ABD’li liderler, Yahudilerin güvenliğini, barışma niyeti olmayan İsrail’e sorgusuz sualsiz, tereddütsüz askeri bütçe sağlamakla daha fazla ilişkilendirmek için bu fırsatı memnuniyetle değerlendirdiler. 13 Ekim’de ABD Dışişleri Bakanlığı, yetkilileri “gerilimi azaltma/ateşkes”, “şiddete/kan dökülmesine son verme” ya da “sükûneti yeniden tesis etme” gibi ifadeleri kullanmamaya çağıran bir iç yazışma yayımladı. Biden 25 Ekim’de Filistinlilerin ölü sayısından şüphe duyrduğunu belirtti ve bunu İsrail’in savaşının “bedeli” olarak nitelendirdi. Böylesi acımasız bir mantık hem antisemitizmi hem de İslamofobiyi beslemeye devam edecektir. İç Güvenlik Bakanlığı hem Yahudilere hem de Müslümanlara karşı işlenen nefret suçlarında beklenen artışa hazırlanıyor; bu artış çoktan başladı bile.
Her birimiz için Yahudi kimliği, devletçi iktidar mücadelesinde kullanılacak bir silah değil, adaletin peşinden gideceksin (Tzedek, tzedek, tirdof) diyen bir kuşağın bilgeliğinin kaynağıdır. Acılarımızın sömürülmesine ve dostlarımızın susturulmasına itiraz ediyoruz.
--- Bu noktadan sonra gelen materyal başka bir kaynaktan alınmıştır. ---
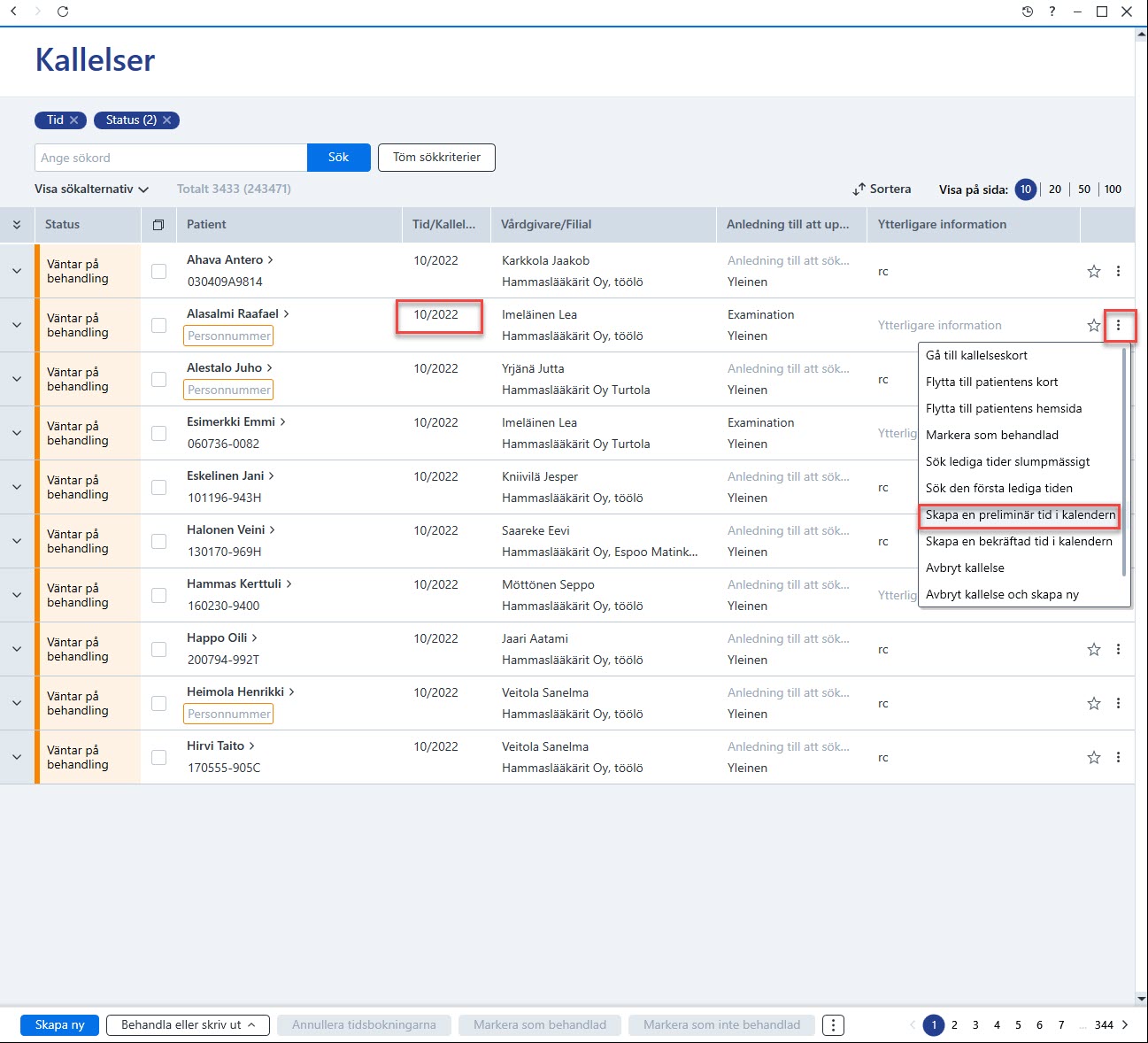Click the reload icon at top left
This screenshot has width=1148, height=1043.
pos(63,12)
Gazze’de ateşkes sağlanması, bölgedeki rehinelerin ve İsrail’deki Filistinli mahkumların güvenli bir şekilde geri dönmesi için bir çözüm bulunması ve İsrail’in süregelen işgalinin sona erdirilmesi çağrısında bulunuyoruz. Ayrıca ABD ve Batı’daki hükümetleri ve sivil toplumu Filistin’e verilen desteğin bastırılmasına karşı durmaya çağırıyoruz.
Ve bu tür acil, gerekli taleplerin bizi kullanarak bastırılmasına olanak sağlanmasını reddediyoruz. Biz “bir daha asla” derken ciddiyiz.
(Yahudi Yazarlar, n+1 - Çeviri: Emre Köse, emrekose.substack.com)
NOT: Bu haber kaynağından aslına sadık kalınarak çevrilmiştir. İfade edilen görüşler Hürseda Haber’in editöryal politikasını yansıtmayabilir.